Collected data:
= = = =

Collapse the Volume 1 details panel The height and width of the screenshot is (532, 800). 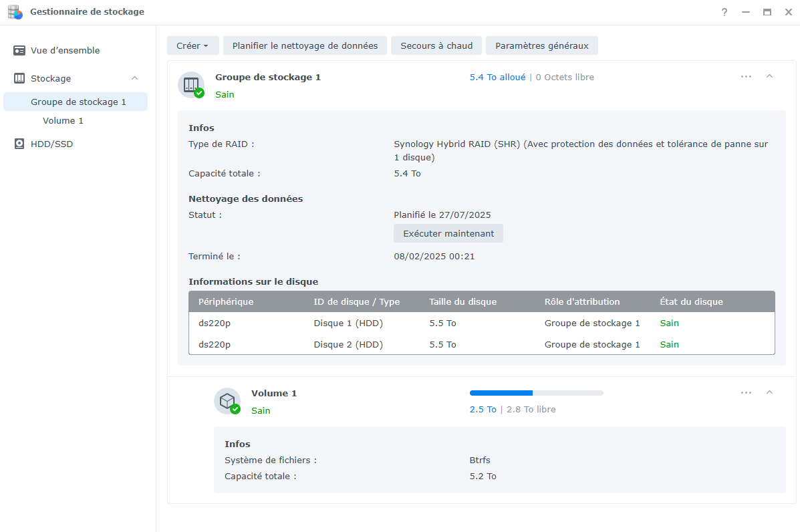tap(769, 393)
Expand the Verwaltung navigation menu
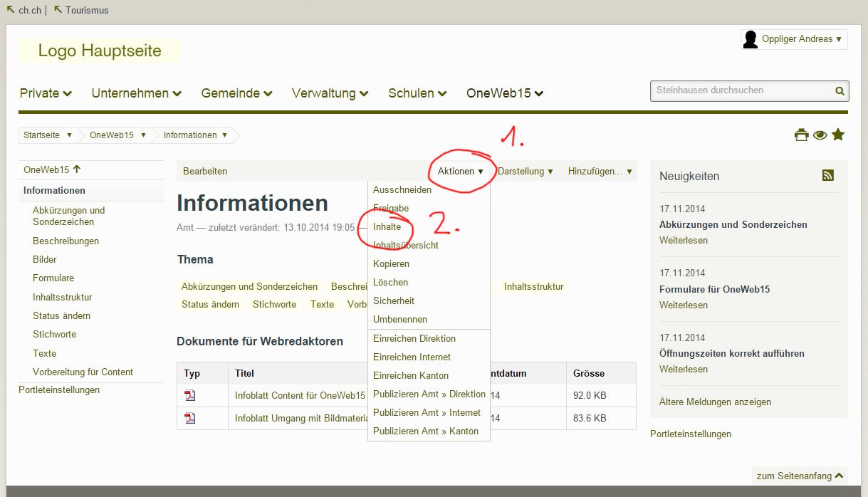The image size is (868, 497). (330, 93)
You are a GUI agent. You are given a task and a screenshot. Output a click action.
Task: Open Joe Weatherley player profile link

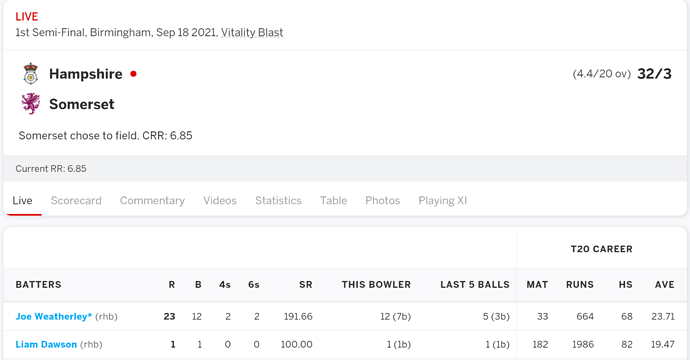pyautogui.click(x=54, y=316)
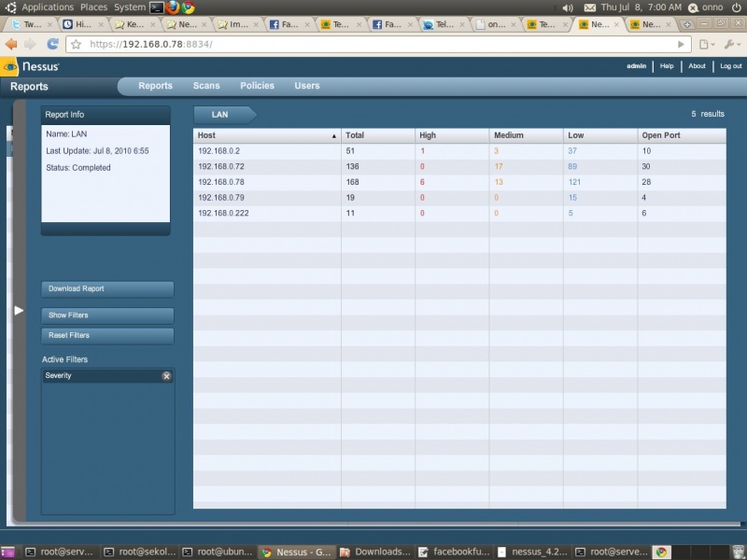
Task: Click the browser back arrow
Action: click(11, 44)
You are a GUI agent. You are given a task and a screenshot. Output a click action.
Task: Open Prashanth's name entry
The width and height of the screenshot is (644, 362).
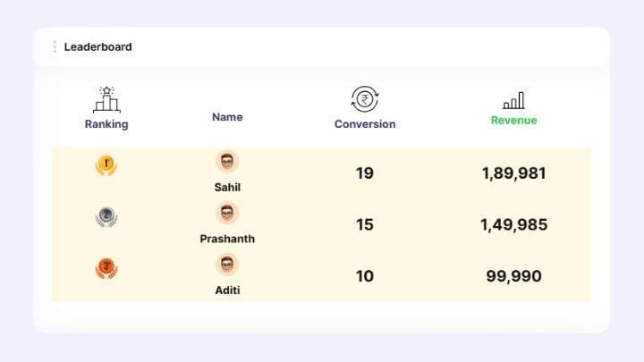click(227, 239)
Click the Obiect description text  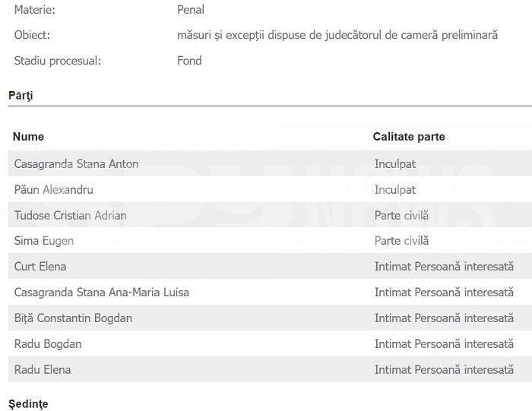pyautogui.click(x=337, y=35)
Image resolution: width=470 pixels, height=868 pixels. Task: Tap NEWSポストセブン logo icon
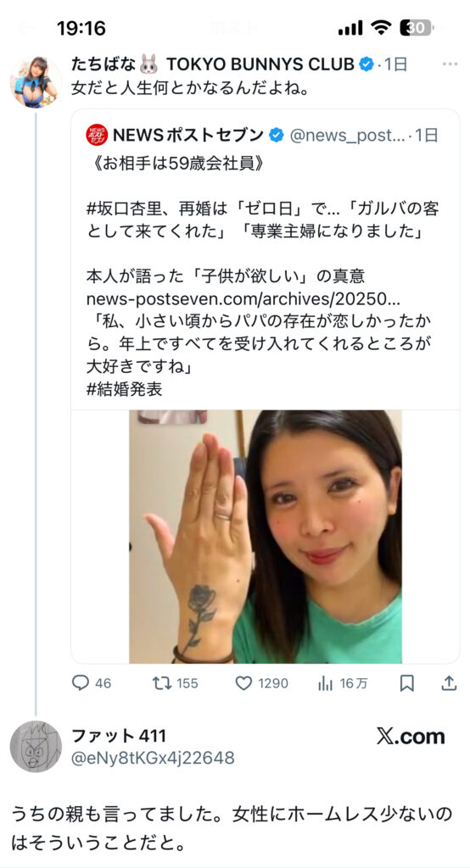pos(95,135)
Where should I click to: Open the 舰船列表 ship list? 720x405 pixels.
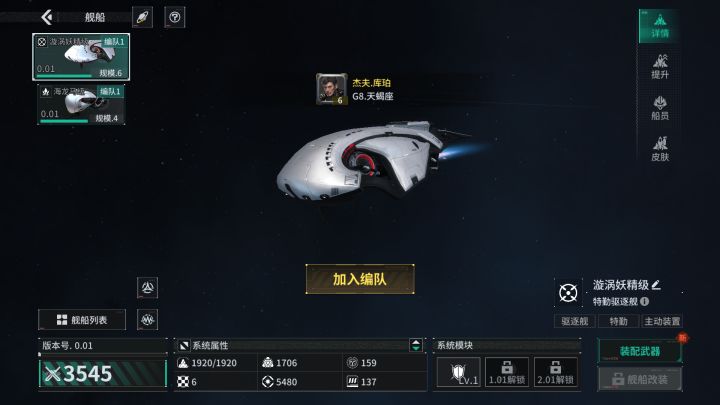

= = = =

**Exercise directions:** Above are some entries. Restate word for word the lines from the one holding "Task: Open Joe Weatherley player profile link" through the one holding "Task: Open Prashanth's name entry", but not the pictures.

**Finished exercise:**
Task: Open Joe Weatherley player profile link

pyautogui.click(x=54, y=316)
Task: Click the browser back arrow
Action: click(11, 44)
You are a GUI agent. You are given a task and a screenshot. Output a click action.
Task: Open Prashanth's name entry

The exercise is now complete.